White vs RAL 110-1
Where White belongs to Behr's range, RAL 110-1 is a RAL Effect color. Hue-wise, White belongs to the greige-white family and RAL 110-1 to the white family. White (LRV 83) reflects noticeably more light than RAL 110-1 (LRV 80), a difference of 3 points that becomes especially apparent in rooms with limited natural light. At ΔE 2.5, these are close — the kind of difference that matters when choosing between them, but doesn't read strongly in a finished room. Below you'll find 3 real-room photo comparisons where both colors appear side by side, plus 5 simulated room previews.
White vs RAL 110-1 in Real Spaces
3 real rooms side by side. White and RAL 110-1 are close enough that the difference can be hard to judge from a chip alone — these photos show how each reads at scale, across different spaces and lighting conditions.
Living Room
In a living room, color works across both daylight and evening light — the same wall can read very differently at noon and at 8pm. The brightness difference is modest but present — White gives the walls a little more lift.
Bedroom
The context that matters most in a bedroom is how a color reads under a bedside lamp at night, not under noon daylight. White reads slightly lighter here — a subtle but real difference in how open the space feels.
Color Details
White vs RAL 110-1 Simulated Comparison
5 simulated room previews — drag the slider on each to see White on one side and RAL 110-1 on the other.

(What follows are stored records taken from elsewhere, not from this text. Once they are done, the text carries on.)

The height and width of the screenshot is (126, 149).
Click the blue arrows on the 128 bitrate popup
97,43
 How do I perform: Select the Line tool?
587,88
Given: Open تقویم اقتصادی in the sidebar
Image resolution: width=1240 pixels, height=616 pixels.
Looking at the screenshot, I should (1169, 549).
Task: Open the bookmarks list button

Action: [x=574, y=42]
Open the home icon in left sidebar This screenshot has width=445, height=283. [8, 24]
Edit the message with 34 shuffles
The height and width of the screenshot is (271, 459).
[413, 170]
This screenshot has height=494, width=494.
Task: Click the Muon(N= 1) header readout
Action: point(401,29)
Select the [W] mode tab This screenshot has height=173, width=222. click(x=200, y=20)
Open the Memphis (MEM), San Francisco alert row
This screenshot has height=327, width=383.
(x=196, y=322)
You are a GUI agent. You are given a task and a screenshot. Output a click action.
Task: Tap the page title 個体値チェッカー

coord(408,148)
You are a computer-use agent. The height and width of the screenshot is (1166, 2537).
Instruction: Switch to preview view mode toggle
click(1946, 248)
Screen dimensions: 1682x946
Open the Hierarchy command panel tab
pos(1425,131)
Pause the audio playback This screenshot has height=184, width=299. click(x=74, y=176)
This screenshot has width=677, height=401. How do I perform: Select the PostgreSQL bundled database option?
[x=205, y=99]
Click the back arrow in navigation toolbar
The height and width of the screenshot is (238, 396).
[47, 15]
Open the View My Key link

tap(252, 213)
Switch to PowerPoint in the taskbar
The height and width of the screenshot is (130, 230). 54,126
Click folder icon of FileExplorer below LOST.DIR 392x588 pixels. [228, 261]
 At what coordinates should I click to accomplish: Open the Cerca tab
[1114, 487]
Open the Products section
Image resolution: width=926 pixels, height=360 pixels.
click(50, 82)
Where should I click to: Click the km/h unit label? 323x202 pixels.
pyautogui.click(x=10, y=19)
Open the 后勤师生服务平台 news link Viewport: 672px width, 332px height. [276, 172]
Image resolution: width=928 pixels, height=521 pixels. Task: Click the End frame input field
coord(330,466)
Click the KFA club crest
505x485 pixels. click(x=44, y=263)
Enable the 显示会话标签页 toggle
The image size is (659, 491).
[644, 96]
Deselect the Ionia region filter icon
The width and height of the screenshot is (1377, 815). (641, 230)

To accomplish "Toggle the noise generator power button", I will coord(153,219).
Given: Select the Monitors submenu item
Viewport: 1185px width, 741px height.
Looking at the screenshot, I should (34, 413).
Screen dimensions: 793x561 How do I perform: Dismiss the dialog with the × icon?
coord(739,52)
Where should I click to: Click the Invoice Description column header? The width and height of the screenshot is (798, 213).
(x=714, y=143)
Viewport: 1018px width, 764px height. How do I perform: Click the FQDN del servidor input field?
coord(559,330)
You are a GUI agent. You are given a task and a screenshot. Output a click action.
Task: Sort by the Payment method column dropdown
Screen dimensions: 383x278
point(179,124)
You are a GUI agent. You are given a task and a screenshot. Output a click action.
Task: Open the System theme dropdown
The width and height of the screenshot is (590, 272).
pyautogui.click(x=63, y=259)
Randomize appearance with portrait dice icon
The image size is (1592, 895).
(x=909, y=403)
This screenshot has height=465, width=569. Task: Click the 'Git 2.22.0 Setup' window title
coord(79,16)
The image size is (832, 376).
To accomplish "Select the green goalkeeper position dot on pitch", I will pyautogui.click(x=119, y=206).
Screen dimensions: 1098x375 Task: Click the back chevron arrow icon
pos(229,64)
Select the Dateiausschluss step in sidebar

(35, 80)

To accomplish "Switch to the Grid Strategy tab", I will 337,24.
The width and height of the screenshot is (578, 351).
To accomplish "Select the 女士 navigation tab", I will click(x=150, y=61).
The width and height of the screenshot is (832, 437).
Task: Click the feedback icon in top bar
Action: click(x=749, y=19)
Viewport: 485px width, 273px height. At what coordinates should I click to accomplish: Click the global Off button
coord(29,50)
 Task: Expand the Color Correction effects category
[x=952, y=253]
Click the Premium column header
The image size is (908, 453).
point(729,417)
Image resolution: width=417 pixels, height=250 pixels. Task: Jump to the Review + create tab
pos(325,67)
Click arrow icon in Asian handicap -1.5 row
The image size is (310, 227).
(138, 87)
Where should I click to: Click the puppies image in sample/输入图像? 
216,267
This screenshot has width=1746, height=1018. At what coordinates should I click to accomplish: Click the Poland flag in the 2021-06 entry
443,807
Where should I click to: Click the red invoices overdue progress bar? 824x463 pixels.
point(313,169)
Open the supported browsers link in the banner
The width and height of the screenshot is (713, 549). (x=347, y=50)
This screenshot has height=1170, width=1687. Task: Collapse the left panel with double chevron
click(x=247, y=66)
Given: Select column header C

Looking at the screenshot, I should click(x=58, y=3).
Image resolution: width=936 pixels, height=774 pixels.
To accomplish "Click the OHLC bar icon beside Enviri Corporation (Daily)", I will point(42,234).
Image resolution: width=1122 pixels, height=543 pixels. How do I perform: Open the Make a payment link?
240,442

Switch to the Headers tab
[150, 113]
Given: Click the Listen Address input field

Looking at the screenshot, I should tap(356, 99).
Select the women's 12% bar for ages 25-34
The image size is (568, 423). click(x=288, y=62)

Digital color is approximate. These simulations are generated from the manufacturer's hex values and overlaid on grayscale room photos — your screen's calibration, brightness, and viewing angle all affect how they render. Before committing to either color, test physical samples in your own space under the light you actually live with.
More White comparisons
See how White stacks up against other well-photographed colors across different brands and tones.